What you are asked to do => In the material below, the required lines run from the one containing "Screen dimensions: 1316x911" through the one containing "The height and width of the screenshot is (823, 1456).". Copy those lines exactly, ends included, and nothing else.

Input data =>
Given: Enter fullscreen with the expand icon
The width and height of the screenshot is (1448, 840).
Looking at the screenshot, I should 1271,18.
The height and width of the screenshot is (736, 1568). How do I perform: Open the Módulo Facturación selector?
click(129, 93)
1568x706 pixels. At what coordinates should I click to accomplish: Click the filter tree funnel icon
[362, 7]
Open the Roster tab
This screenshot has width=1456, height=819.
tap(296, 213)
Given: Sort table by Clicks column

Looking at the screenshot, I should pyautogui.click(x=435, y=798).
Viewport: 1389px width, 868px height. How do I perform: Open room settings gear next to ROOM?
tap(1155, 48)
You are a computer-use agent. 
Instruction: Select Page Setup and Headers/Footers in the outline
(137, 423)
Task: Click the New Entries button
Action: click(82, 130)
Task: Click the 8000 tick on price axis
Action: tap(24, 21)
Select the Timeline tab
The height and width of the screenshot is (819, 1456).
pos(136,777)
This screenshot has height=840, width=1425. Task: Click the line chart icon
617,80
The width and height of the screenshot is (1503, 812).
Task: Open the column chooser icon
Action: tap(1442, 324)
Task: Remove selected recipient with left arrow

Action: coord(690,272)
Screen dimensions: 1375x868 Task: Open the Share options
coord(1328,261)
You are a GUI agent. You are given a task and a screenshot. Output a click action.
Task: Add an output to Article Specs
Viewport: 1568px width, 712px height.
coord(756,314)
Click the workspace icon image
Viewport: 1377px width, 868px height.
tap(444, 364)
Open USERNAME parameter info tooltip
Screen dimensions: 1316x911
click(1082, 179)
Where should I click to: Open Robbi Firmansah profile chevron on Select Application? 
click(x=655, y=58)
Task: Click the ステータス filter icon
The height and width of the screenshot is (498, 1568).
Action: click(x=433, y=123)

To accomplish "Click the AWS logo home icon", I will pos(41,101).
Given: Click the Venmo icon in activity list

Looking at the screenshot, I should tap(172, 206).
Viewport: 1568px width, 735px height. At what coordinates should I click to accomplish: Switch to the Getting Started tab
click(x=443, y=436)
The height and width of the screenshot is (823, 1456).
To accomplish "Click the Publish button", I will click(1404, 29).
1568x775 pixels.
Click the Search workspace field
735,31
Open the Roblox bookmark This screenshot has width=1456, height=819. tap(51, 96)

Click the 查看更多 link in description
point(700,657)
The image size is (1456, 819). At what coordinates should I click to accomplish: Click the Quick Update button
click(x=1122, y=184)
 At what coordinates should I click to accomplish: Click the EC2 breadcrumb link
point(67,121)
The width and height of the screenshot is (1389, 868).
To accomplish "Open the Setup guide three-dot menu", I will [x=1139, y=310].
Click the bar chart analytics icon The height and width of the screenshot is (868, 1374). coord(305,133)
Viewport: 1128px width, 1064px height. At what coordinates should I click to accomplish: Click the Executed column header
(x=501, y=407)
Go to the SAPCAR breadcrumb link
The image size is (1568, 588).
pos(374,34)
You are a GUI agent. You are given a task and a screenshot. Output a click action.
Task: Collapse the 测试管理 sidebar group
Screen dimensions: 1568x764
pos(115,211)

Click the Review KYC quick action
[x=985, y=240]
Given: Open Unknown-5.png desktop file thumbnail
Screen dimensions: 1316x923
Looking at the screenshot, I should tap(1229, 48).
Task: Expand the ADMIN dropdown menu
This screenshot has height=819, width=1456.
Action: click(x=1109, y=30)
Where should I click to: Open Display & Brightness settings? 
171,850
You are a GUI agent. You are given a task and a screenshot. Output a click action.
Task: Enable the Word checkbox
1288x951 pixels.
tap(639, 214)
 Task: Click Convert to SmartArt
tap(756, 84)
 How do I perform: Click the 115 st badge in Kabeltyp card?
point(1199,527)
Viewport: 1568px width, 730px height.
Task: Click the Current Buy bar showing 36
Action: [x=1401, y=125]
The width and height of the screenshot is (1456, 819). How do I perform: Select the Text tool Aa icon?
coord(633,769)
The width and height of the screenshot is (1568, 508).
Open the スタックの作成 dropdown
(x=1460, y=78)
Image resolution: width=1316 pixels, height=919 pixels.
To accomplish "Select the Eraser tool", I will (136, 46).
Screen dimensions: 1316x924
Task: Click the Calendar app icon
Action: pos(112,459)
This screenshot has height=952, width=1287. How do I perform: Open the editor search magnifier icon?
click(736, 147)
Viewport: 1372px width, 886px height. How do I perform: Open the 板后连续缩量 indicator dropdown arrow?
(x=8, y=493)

Solution for this task =>
Screen dimensions: 1316x911
click(1082, 179)
Where should I click to: Open Robbi Firmansah profile chevron on Select Application? 
click(x=655, y=58)
Task: Click the ステータス filter icon
The height and width of the screenshot is (498, 1568).
Action: click(x=433, y=123)

To accomplish "Click the AWS logo home icon", I will pos(41,101).
Given: Click the Venmo icon in activity list

Looking at the screenshot, I should tap(172, 206).
Viewport: 1568px width, 735px height. At what coordinates should I click to accomplish: Switch to the Getting Started tab
click(x=443, y=436)
The height and width of the screenshot is (823, 1456).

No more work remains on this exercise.